Die Konsequenzen? Ein hektisches Leben. Pausenloses Wirbeln. Kaum noch zur Ruhe kommende Sinne, Gedanken, Körper. Ein an uns vorbeischiessendes Leben. Auf myMonk habe ich gelesen: “Beschäftigt zu sein ist meistens das Gegenteil von gut genutzter Lebenszeit.”
Ist das ehrlich erstrebenswert?
Wäre es nicht schlauer, Igel oder Schildkröte zu sein?
Was sinnvoll ist, entscheidet idealerweise jeder Mensch für sich selbst.
Meine Empfehlung: Bewusst langsam machen. Gegen innere und äussere Widerstände.
Eine kleine Veränderung mit grosser Wirkung.
Warum?
Darum!
Es gibt viele gute Gründe für die Wiederentdeckung der Langsamkeit. Drei gewichtige findest du in diesem Artikel!
Auch wenn es schwerfällt: Bewusst langsam ist das neue Schnell!
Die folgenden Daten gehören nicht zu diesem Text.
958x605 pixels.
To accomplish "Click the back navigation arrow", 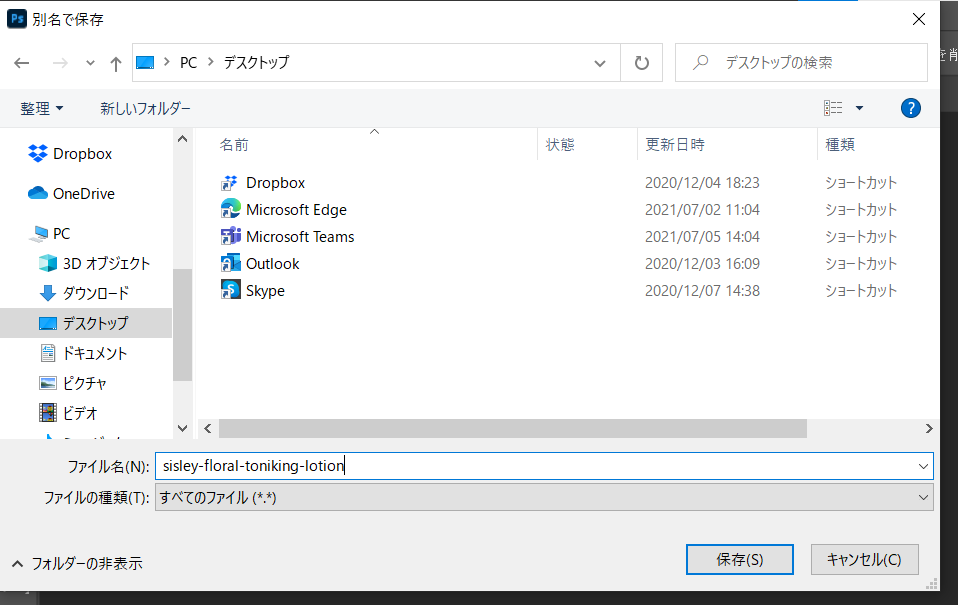I will (22, 63).
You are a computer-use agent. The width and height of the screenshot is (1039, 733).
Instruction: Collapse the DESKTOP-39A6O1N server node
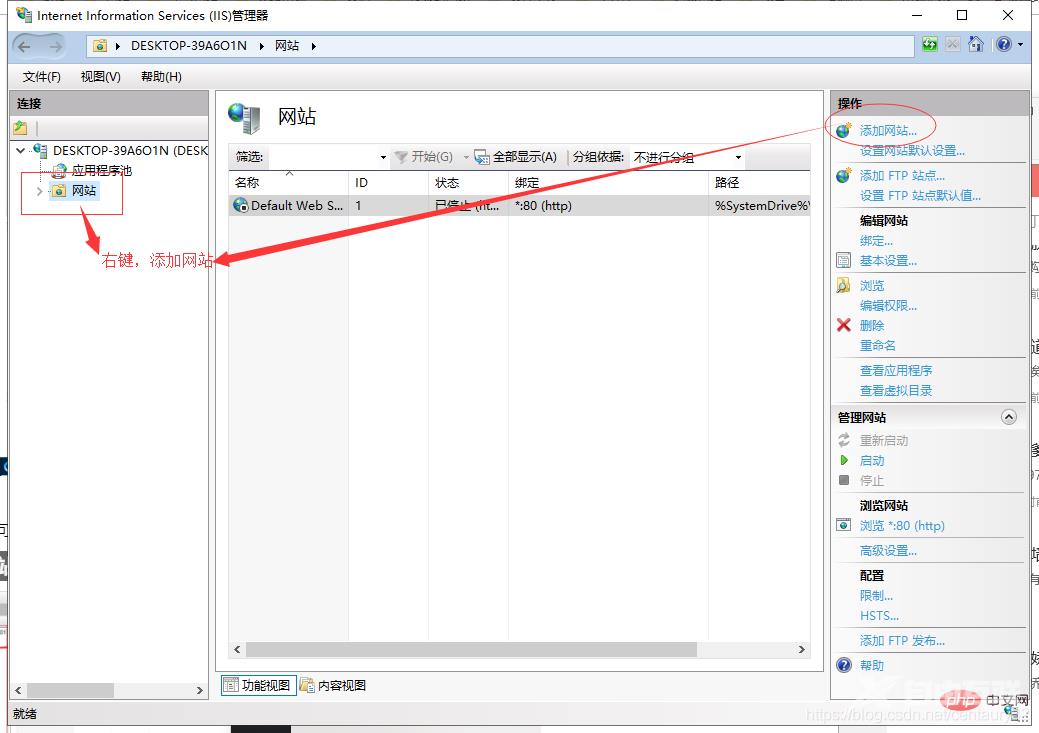tap(21, 151)
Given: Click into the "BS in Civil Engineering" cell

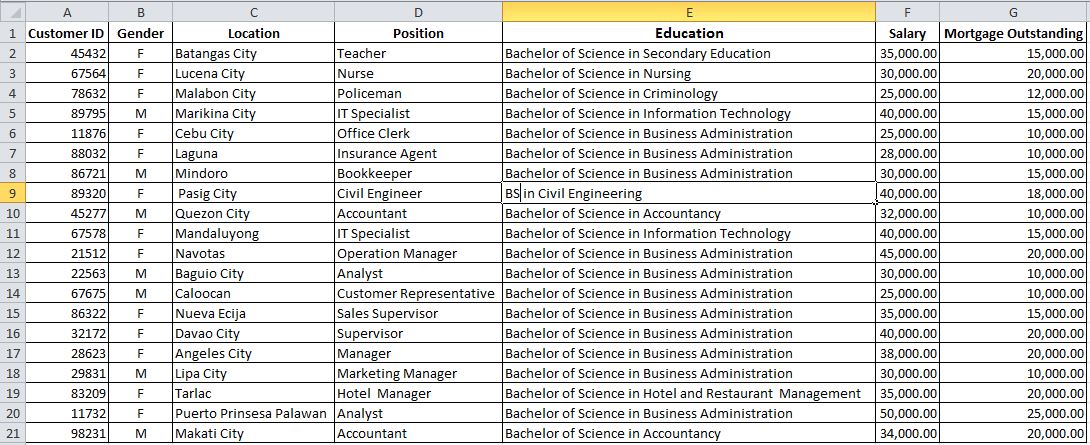Looking at the screenshot, I should tap(689, 193).
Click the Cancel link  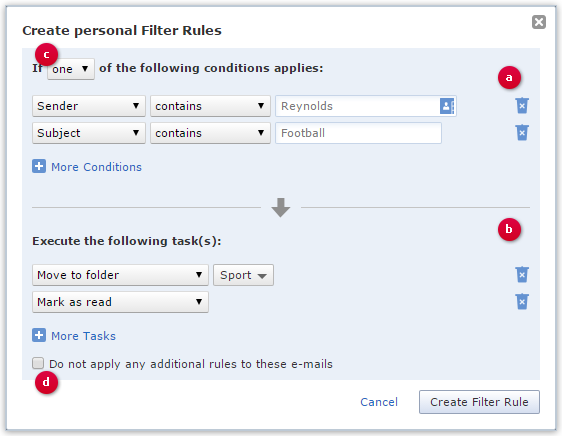(x=379, y=402)
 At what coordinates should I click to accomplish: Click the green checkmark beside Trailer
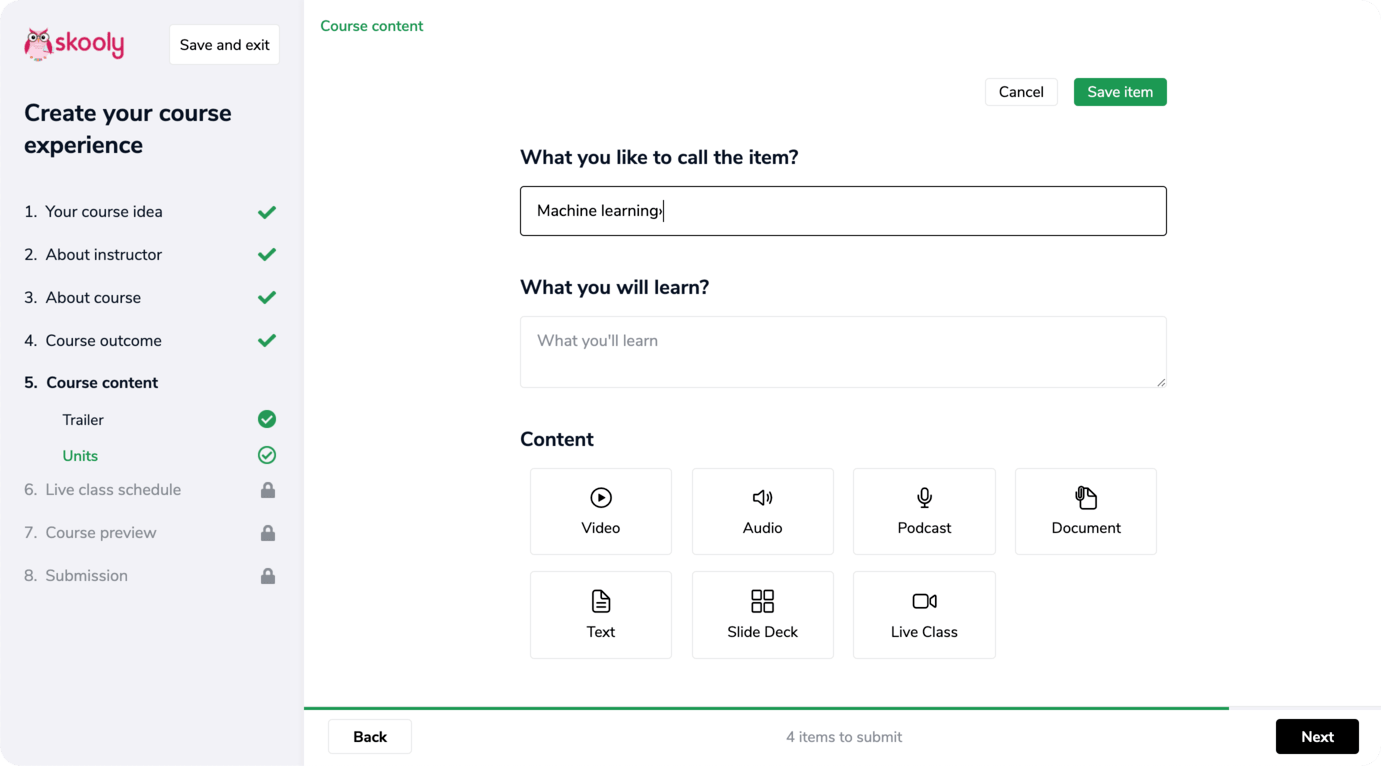(x=266, y=419)
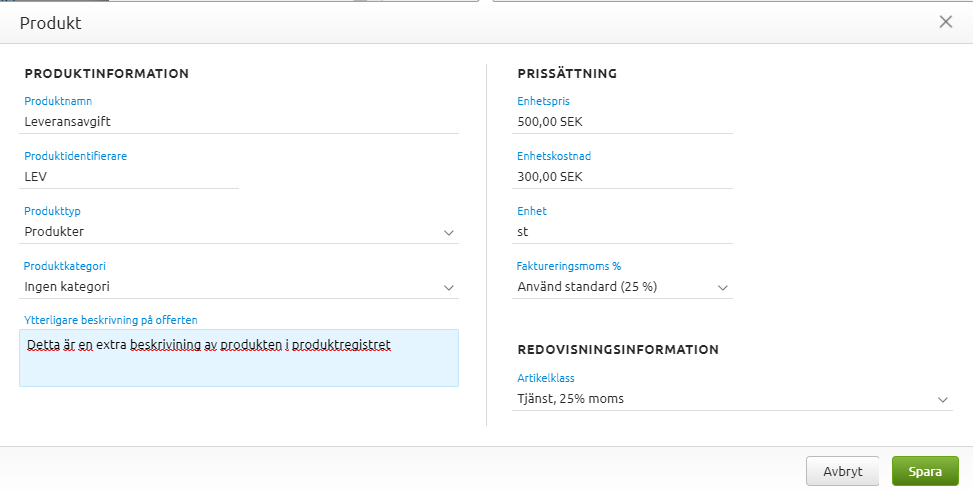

Als zuFüssler und LangsamMacher rebelliere ich gegen einen ruhelosen Lebensstil, der mir kaum Zeit zum Verschnaufen und zum bewussten Wahrnehmen erlaubt. Ich möchte es ausdrücklich und überlegt langsam angehen lassen.
Natürlich weiss ich, dass es Sachzwänge und unabänderliche Notwendigkeiten im Alltag gibt, denen man / ich nicht einfach entfliehen kann. Auch wenn ich bewusst langsam agiere, kann ich nicht nur machen was ich will oder wie ich es gern hätte. Das ist so und wird immer so bleiben.
Doch in diesem vorgegebenen Rahmen kann und möchte und darf ich mich frei bewegen.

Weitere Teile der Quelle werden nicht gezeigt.